When Raymond Snoddy OBE says native advertising is here to stay, you can pretty well accept that native advertising is here to stay.
Mr Snoddy has had a long and distinguished career in journalism; most of it at the Times and Sunday Times end rather than the ‘Freddie Starr ate my hamster’ extreme. He has written several books on ethical issues in journalism and publishing and, following the pasting that the BBC received after the Hutton Inquiry into the Iraq war, he was the figurehead behind the Newswatch programme which continues to probe the tackier goings on in the news and media industries.
In other words, Raymond Snoddy is someone who cares about journalism and has been a champion for the independence of editors in holding out against the possible pressures brought by powerful advertisers.
In a recent article in Newsline though, entitled ’Why we can’t afford to screw up native advertising’, he makes the point well that times are changing and that there is no place for the old ‘independence’ zealotry, especially when it doesn’t even exist in the online news media who are taking up an increasing amount of overall readership.
What interests him more is the outcome of a recent symposium in the US where a leading native advertising company brought together publishers and advertisers to try and create some ground rules and set parameters for what is and what isn’t acceptable ‘nativity’.
The debate covered the usual ground; at what point does sponsored content become so covert that it breaks ethical boundaries in transparency? On the other side; when does the responsibility to signpost and be ‘up-front’ about content sponsorship become so intrusive that the advertiser may as well just advertise?

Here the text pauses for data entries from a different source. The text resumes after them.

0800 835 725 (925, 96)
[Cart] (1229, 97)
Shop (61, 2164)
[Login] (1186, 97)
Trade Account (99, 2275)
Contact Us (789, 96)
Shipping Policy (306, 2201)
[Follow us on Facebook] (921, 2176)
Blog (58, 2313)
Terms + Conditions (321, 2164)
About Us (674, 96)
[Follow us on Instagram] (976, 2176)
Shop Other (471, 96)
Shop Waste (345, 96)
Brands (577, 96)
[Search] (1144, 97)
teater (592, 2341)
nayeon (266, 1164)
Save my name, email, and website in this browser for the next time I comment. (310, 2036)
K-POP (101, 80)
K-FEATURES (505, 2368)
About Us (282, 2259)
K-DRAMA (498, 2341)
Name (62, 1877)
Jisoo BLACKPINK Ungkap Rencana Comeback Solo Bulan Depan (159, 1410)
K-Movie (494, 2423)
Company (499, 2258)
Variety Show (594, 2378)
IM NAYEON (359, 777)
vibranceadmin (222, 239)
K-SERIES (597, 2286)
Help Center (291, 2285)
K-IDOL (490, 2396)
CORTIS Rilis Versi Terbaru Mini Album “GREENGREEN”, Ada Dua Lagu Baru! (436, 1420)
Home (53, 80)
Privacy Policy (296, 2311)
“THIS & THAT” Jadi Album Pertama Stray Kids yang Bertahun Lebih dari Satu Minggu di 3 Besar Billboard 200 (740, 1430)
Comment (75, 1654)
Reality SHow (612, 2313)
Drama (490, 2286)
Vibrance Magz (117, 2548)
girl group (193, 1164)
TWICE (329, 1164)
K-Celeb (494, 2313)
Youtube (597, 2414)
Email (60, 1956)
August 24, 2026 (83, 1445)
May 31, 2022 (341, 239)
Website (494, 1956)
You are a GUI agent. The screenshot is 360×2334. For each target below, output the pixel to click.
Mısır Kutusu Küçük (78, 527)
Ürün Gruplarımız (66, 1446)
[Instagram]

However, the concern that came out of the talks, and the agreement, was centred on the maximum proportion of any offer that should be native content. All appeared to agree that it should be less than 50% with some erring towards 5%.
Which brings us right back the heart of native; if the content is genuinely relevant, informative and entertaining, does the percentage matter?
However, Raymond Snoddy raises another question, turning the debate on its head.
“The basic rules make sense but where does native fit with muck-raking, awkward, scurrilous, investigative journalism? Native surely won’t want to be associated with highly controversial stories.” He suggests in his Newsline piece.
The advertisers must have loved that one; to have such an icon dress them with the halo of professional standards rather than the usual devilish horns of cynical exploitation!
Just one question though, Mr Snoddy. The ‘muck-raking, awkward, scurrilous investigative journalism’ to which you refer, presumably only exists because there are consumers out there who want to consume it. The native advertising task is to provide content that is equally attractive and entertaining for them even if some would also apply those adjectives to the sponsored content.
Native’s power is in its ability to understand, empathise and speak to its target markets whoever they are and whatever they choose to read. Native advertising is built on respecting its audience, not sitting in judgement on their taste.